# Day 1: Introduction:

Task 1: Data Collection and Cleaning

1.Problem: You are given a dataset containing customer information for a retail company. The dataset includes missing values, outliers, and incorrect data entries. Clean the data by identifying and addressing the missing or erroneous values.

2.Task:

Load the dataset and identify any missing or incorrect data.

Use techniques such as imputation, outlier removal, or data correction to clean the data.

Document the methods you used for cleaning the data and explain why you chose them.



- Problem Statement

Given a dataset containing customer information for a retail company.

The dataset contains:

Missing values

Outliers

Incorrect or inconsistent data entries

Step 1: Load the Dataset & Identify Issues

In [None]:
import pandas as pd
import numpy as np
import matplotlib.pyplot as plt

# Loading dataset
df = pd.read_csv("customer_data.csv")

# Displaying first few rows
df.head()

# Checking dataset structure
df.info()

# Checking missing values
df.isnull().sum()


Step 2: Handling Missing Values

Numerical Columns

Using mean/median imputation

Median is preferred when data contains outliers

In [None]:
df['Age'] = df['Age'].fillna(df['Age'].median())
df['Annual_Income'] = df['Annual_Income'].fillna(df['Annual_Income'].median())


Categorical Columns

Use mode

In [None]:
df['Gender'] = df['Gender'].fillna(df['Gender'].mode()[0])
df['City'] = df['City'].fillna(df['City'].mode()[0])

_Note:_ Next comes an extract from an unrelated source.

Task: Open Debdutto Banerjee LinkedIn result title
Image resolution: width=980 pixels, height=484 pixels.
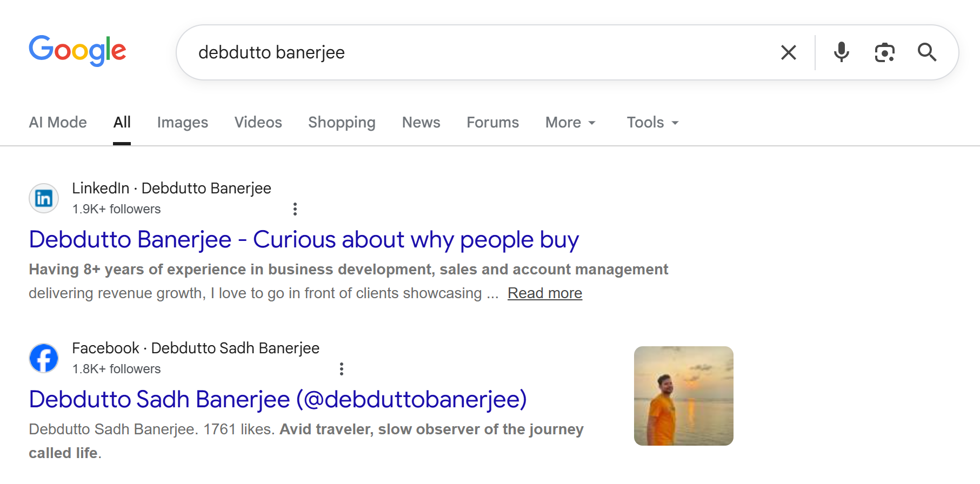Action: click(x=304, y=240)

Step 3: Detecting and Handling Outliers

Using IQR Method

In [None]:
Q1 = df['Annual_Income'].quantile(0.25)
Q3 = df['Annual_Income'].quantile(0.75)
IQR = Q3 - Q1

lower_bound = Q1 - 1.5 * IQR
upper_bound = Q3 + 1.5 * IQR

# Removing outliers
df = df[(df['Annual_Income'] >= lower_bound) & (df['Annual_Income'] <= upper_bound)]


Step 4: Correcting Incorrect Data Entries

Removing negative age values

Fixing inconsistent gender labels

In [None]:
# Removing invalid ages
df = df[df['Age'] > 0]

# Standardizing gender values
df['Gender'] = df['Gender'].str.lower()
df['Gender'] = df['Gender'].replace({'m': 'male', 'f': 'female'})

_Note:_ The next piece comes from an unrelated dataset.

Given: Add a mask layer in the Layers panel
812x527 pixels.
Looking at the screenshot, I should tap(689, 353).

Step 5: Verify Cleaned Data

In [None]:
df.describe()

df.isnull().sum()


3. Critical Thinking:

Evaluate the impact of missing data on the results. How would different methods of dealing with missingdata affect the analysis?

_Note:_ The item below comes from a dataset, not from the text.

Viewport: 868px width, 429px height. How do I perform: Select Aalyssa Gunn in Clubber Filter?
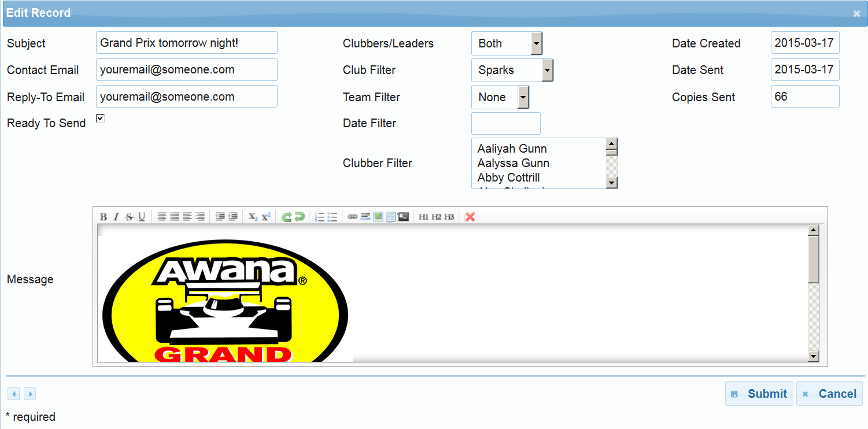(x=513, y=163)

Impact of Missing Data on Results

Missing data can:

Bias statistical measures

Reduce model accuracy

Lead to incorrect conclusions

Different handling methods affect results differently:

Deletion may reduce dataset size and lose information

Mean/median imputation preserves size but may reduce variance

Advanced imputation can improve accuracy but adds complexity

4. Higher-Order Thinking

Suggest additional methods for improving data quality beyond what was discussed in the assignment.

Additional Methods to Improve Data Quality
1. Automated Validation Rules

Range checks

2. Advanced Imputation

KNN Imputation

Regression-based imputation

3. Data Consistency Checks

Cross-column validation

4. Duplicate Detection

Remove repeated customer records

5. Data Versioning & Logging

Track changes made during cleaning

# Day 2: Data Visualization and Interpretation

Task 2: Create Visualizations

Problem: Given a sales dataset, create at least three different types of visualizations that provide insights into sales trends, customer preferences, or regional performance.

Task:
> Use tools like Excel, Python (matplotlib or seaborn), or Tableau to create the visualizations.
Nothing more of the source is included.